In short? No. AI-assisted digital zoom may add details, but it does so on things like textures, to make items appear less blurry. Zooming in with this technology does not fundamentally alter the image or movie. It can’t change what’s happening. It doesn’t add items or change angles. Zooming wouldn’t, say, make someone aiming at and shooting an unarmed protestor on video if they didn’t do just that. All AI assisted zoom is perform normal zoom operations, then add finer texture details.

Furthermore, zooming in on an iPad video isn’t doing this to any extreme levels. Google is more well-known for this, and does it for photos when they’re taken. Doing it for videos is far too complex to do with a simple pinch gesture. In other words, while AI zoom does exist, it doesn’t change items as much as the defense claims, and also isn’t happening here anyway.
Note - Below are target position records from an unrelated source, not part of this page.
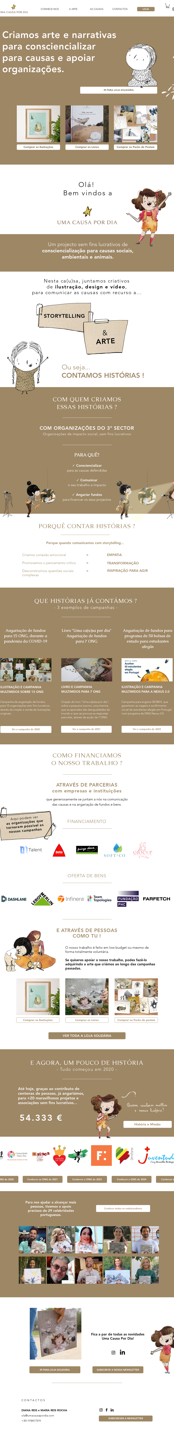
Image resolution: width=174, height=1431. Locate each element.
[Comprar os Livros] (87, 147)
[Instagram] (101, 1410)
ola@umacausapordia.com (37, 1415)
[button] (168, 5)
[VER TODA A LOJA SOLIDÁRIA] (87, 1035)
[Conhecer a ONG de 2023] (87, 1179)
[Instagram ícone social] (113, 1352)
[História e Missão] (147, 1124)
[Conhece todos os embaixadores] (123, 1208)
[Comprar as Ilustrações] (38, 147)
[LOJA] (146, 9)
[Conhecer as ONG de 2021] (43, 1179)
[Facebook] (106, 1410)
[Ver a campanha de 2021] (86, 729)
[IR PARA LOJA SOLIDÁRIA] (118, 90)
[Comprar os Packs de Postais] (135, 147)
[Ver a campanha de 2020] (25, 729)
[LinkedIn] (122, 1352)
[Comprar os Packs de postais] (136, 1020)
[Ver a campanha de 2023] (147, 729)
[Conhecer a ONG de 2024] (131, 1179)
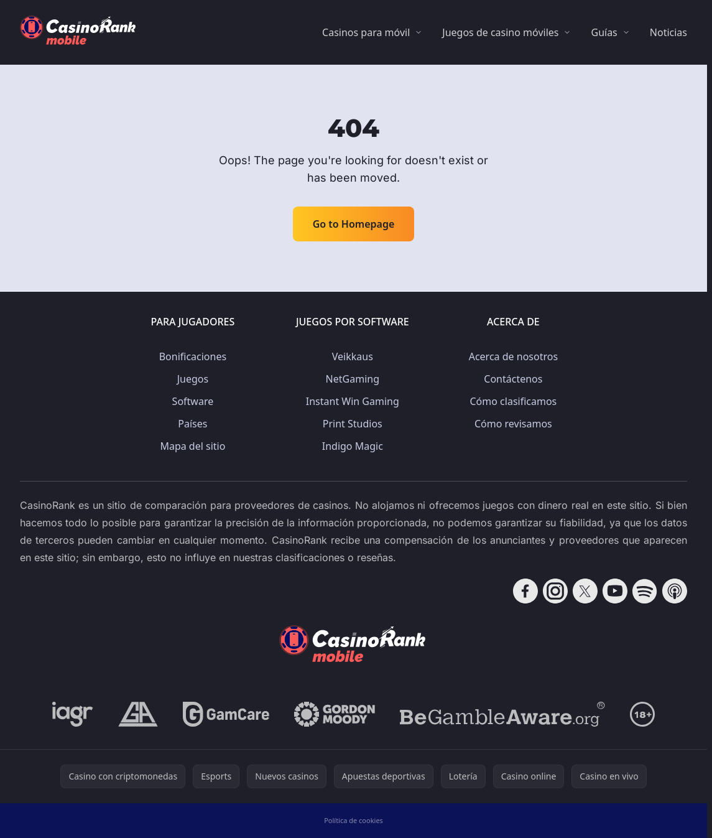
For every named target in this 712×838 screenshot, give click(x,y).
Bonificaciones (192, 356)
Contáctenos (513, 379)
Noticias (668, 32)
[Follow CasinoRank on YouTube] (615, 591)
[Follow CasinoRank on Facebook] (525, 591)
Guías (604, 32)
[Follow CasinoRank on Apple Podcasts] (674, 591)
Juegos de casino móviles (500, 32)
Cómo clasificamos (513, 401)
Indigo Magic (352, 446)
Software (193, 401)
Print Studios (352, 424)
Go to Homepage (354, 224)
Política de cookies (353, 820)
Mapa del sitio (192, 446)
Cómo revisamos (513, 424)
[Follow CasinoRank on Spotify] (644, 591)
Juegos (192, 379)
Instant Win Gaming (352, 401)
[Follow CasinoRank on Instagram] (555, 591)
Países (192, 424)
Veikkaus (352, 356)
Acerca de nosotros (513, 356)
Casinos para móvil (366, 32)
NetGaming (352, 379)
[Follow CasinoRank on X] (585, 591)
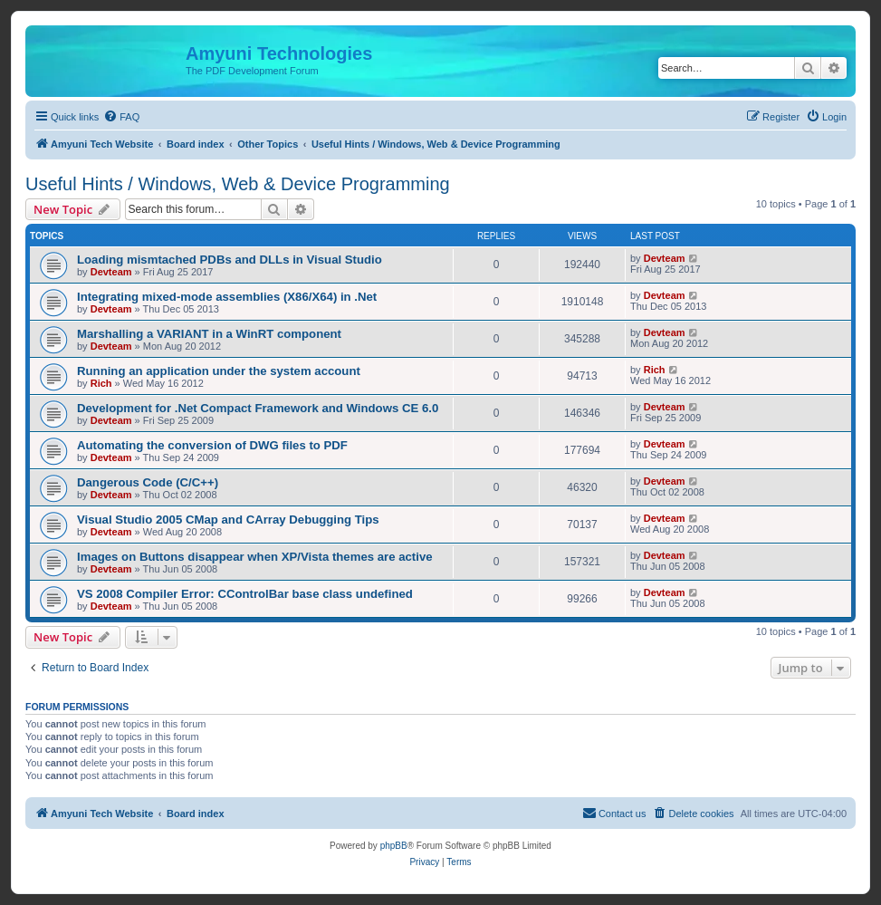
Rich (101, 383)
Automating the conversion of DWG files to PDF (212, 445)
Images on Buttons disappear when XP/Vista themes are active (255, 556)
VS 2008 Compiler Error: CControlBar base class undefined (245, 594)
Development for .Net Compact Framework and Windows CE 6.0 (257, 408)
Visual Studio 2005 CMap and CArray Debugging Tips (228, 519)
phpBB (393, 846)
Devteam (111, 271)
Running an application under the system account (218, 371)
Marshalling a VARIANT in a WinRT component (209, 334)
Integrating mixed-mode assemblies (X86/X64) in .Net (227, 296)
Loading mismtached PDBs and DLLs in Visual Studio (229, 259)
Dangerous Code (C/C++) (147, 482)
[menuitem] (121, 117)
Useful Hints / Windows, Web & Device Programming (237, 184)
Binger: “Mr. Rittenhouse, you told us earlier everything that you did when you first got to this location, correct?”

Rittenhouse: “Yes.”

Binger: “What you didn’t tell us is that right here on the video, you have your gun raised. Don’t you?”

Rittenhouse: “I can’t see it.”

– Testimony after the judge refused to allow prosecution to zoom in on a video that counters Rittenhouse’s claims that he did not raise his weapon.

The claims made by defense were—knowingly or not—falsehoods, and forced a jury to squint to look at a small image on a surprisingly small TV. Those claims also allowed Rittenhouse to claim he couldn’t tell what he was doing on camera, and therefore couldn’t assert whether or not he had lied about previous testimony. It forced the jury to make up their own minds about the evidence, rather than getting to actually see the evidence for themselves. The nature of this defense would throw out any digital image, since all digital images go through some computations to improve clarity and remove noise. Digital sensors are plagued with noise, they just know how to filter it out. No image is ever in a “pure” state if it’s digital, just as developing analog photos can fundamentally change what you can see in the photo.

The argument was one made in bad faith, based on a lie, but it worked. It worked because either the judge wanted it to work, or he was just too ignorant to know better. Perhaps a combination of both. Either way, taking the defense’s claims at face value, without requiring them to prove anything regarding their claims about Apple’s pinch-to-zoom, the judge picked a side based not on evidence.

I suppose you, like the jury squinting at a screen, will have to make of that what you will.